3D Printed Temporal Bone Models Can Aid in Simulation Training and Assess Surgical Performance of Trainees

A research team from the UPMC Department of Otolaryngology has been exploring using 3D printed temporal bone models to aid surgeons in training and case preparations for mastoidectomy, and using the 3D models in experiments designed to ascertain the experience level of surgeons performing the procedure.

Noel Jabbour, MD, MS, FACS, associate professor of Otolaryngology, residency program director, and director of the Congenital Ear Center at UPMC, and his team published findings from a recent study in The Annals of Otology, Rhinology, and Laryngology.

“While 3D printing of anatomical models for research purposes, training, and surgical case preparations have become more widespread in medical and surgical specialties, the technology and consumables required to generate the models require significant expense,” says Dr. Jabbour.

Dr. Jabbour and colleagues’ study is interesting on two fronts. They used consumer-level 3D printers and consumables to produce 3D models of temporal bones for evaluation by surgeons to see how well they replicated the anatomy and how they responded to drilling and other performative characteristics.

The study also is the first to use 3D models to gauge an otologic surgeon’s experience level conducting a procedure.

Former department resident Monika Freiser, MD, MPH, was the first author of the study and led the investigation’s efforts.

Anish Ghodadra, MD, now an assistant professor in the Department of Radiology at the University of Pittsburgh School of Medicine was instrumental in the study’s design and execution while a resident. He is currently the Medical Director of the 3D Printing Program at UPMC, a facility that first began to form at the time this investigation began, and he served as the Director of the 3D Printing Laboratory during his final year of residency.

Results Highlights – Model Performance

Consumer-level 3D printing technology is significantly less expensive when compared to the typical industrial-grade equipment and printing media typically used in anatomic model generation. Industrial-grade printers cost well above $15,000. Dr. Jabbour’s team used a high-end consumer model costing $3,500 and were subsequently able to produce anatomic models for a raw materials cost of $10.00 per model.

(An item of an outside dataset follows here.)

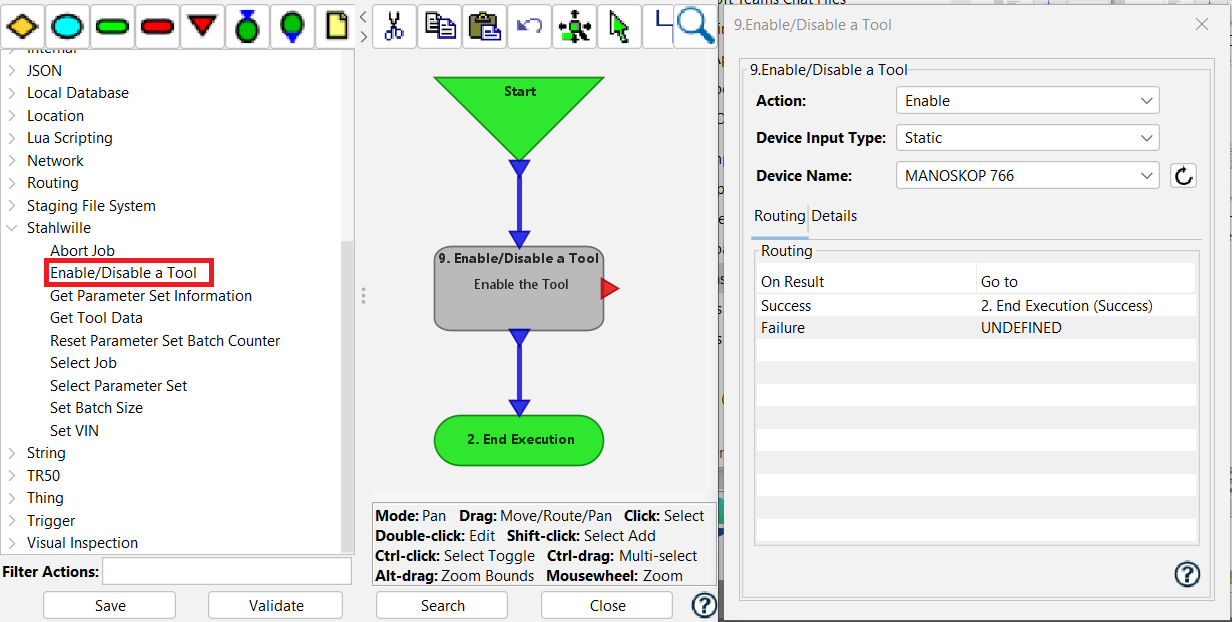
Task: Select the cyan ellipse shape icon
Action: [67, 26]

The model before surgical drilling.

The team then produced models and had second-year and fifth-year residents and attending surgeons assess the models for performative characteristics and usability in preparing for a case of mastoidectomy with facial recess. The models were all generated from the same CT scan data from a 7-year-old patient.

Residents and faculty in their surveys all scored the models favorably in their utility for training and preparing for a case. They also noted the favorable drillability of the acrylic resin used to create the models. Surgeons testing the models also noted favorable vibration properties and overall similarity to native anatomy. However, reviewers noted the acoustic properties of the models did not change during drilling due to the uniform density of the material not replicating the varied densities encountered in actual cases. This was also the case regarding the material's color and tactile response during drilling.

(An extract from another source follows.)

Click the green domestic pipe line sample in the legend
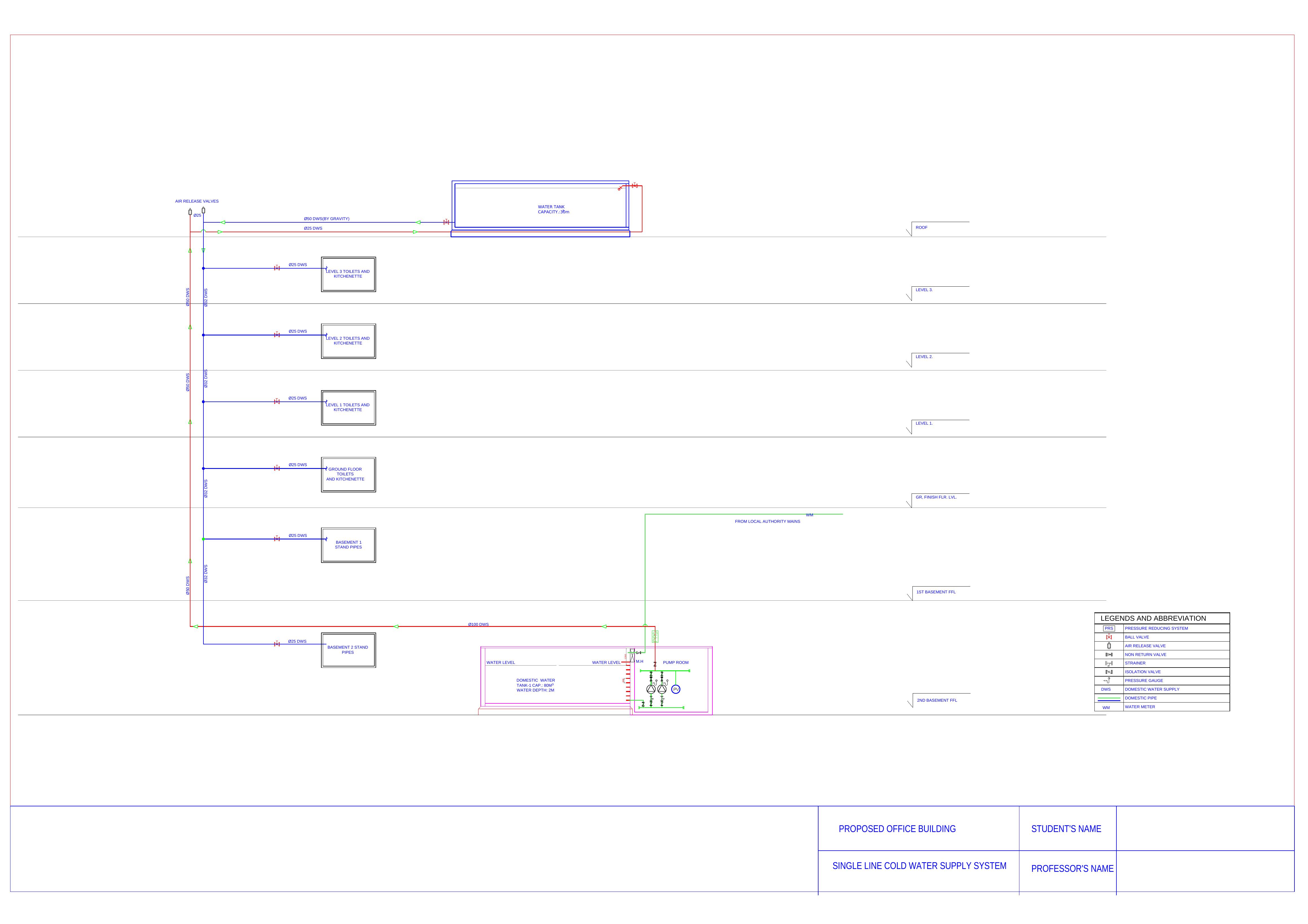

“This type of consumer-level 3D printing can be effective at preparing anatomical models for case preparation in a much more cost-friendly manner. It has the potential to greatly expand the use of this type of modeling to help surgeons prepare for these delicate surgical procedures,” says Dr. Jabbour. “Some of our future work will be focused on how to create even more precise and anatomically correct models.”

3D printed temporal bone being used to practice cochlear implant placement.

Results Highlights – Assessing Surgeon Skill Level

Models from the residents and attending participants were each graded blindly by six attending surgeons with regular experience performing mastoidectomy. They graded the models on two main characteristics: satisfaction of the exposed named structure and the presence and size of drilling defects in the named structures.

The scoring of the models showed a clear distinction in performance between second- and fifth-year residents and experienced attending surgeons.

Second-year residents showed the most variability in performance measures and received the lowest scores. As one would expect, fifth-year residents performed better than second-year residents but showed a significant gap between experienced attendings. However, the results also showed a decreasing rate of performance variability as the surgeon's experience level increased, indicating that the model and its assessment for performance could discriminate between groups.

Using the models in a national course for pediatric otolaryngology fellows.

“With additional research and validation, this approach to using models in simulation and training can help gauge surgical expertise more quantitatively, using standardized and validated modeling scores to more objectively assess surgical performance and skill,” says Dr. Jabbour.

Read the full paper and its findings using the link below.

Reference

Freiser ME, Ghodadra A, McCall AA, Shaffer AD, Magnetta M, Jabbour N. Operable, Low-Cost, High-Resolution, Patient-Specific 3D Printed Temporal Bones for Surgical Simulation and Evaluation. Ann Otol Rhinol Laryngol. 2021; 130(9): 1044-1051.